====== Stored data
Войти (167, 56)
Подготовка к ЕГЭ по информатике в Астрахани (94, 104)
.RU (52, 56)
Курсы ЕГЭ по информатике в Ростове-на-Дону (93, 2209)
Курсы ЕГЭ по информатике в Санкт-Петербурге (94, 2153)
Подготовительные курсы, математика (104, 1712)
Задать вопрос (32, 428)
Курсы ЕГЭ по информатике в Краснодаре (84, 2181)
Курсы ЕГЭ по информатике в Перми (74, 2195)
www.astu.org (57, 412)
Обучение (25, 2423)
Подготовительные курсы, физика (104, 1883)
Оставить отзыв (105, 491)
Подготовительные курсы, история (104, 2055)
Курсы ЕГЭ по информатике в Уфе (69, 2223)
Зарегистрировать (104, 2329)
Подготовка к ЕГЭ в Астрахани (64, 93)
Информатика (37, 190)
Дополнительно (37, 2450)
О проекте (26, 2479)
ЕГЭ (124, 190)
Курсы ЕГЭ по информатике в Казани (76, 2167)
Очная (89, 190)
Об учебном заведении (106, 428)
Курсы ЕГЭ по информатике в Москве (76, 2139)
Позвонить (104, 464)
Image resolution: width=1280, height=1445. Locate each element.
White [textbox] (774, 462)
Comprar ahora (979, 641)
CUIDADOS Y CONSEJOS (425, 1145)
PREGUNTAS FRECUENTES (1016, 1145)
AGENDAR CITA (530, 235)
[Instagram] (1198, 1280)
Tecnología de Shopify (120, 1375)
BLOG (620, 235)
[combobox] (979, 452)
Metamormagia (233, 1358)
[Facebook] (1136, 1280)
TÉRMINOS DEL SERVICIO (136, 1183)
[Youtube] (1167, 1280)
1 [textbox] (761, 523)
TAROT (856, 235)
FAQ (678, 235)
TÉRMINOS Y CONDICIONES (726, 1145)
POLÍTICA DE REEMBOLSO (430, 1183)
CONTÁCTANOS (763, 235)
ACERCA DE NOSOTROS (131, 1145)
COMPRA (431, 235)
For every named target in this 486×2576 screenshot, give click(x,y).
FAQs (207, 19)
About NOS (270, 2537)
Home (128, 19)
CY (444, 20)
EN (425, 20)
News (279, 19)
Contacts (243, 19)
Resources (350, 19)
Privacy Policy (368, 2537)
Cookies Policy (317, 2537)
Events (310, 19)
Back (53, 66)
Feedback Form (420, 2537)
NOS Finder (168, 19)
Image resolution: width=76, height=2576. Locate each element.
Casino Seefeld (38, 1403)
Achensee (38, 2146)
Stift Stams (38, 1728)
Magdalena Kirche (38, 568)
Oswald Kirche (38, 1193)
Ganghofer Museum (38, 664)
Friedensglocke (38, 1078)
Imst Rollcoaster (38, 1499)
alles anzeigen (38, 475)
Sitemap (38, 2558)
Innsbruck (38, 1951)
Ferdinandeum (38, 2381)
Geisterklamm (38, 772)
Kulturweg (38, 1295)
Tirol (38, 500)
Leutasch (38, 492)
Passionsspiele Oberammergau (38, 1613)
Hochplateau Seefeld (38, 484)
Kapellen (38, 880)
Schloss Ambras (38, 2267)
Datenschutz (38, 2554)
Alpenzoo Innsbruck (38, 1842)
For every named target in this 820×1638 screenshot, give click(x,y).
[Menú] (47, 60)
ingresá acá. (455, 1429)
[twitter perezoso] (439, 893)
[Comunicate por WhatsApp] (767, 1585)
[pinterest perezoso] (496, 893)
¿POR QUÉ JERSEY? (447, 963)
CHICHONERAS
============
▶ [Task description]: Repeat word for word the lines above that run from the line containing "FAQ (678, 235)" through the line containing "Cookies Policy (317, 2537)", both ends included, and nothing else.

▶ [Task solution]:
FAQ (678, 235)
TÉRMINOS Y CONDICIONES (726, 1145)
POLÍTICA DE REEMBOLSO (430, 1183)
CONTÁCTANOS (763, 235)
ACERCA DE NOSOTROS (131, 1145)
COMPRA (431, 235)
For every named target in this 486×2576 screenshot, give click(x,y).
FAQs (207, 19)
About NOS (270, 2537)
Home (128, 19)
CY (444, 20)
EN (425, 20)
News (279, 19)
Contacts (243, 19)
Resources (350, 19)
Privacy Policy (368, 2537)
Cookies Policy (317, 2537)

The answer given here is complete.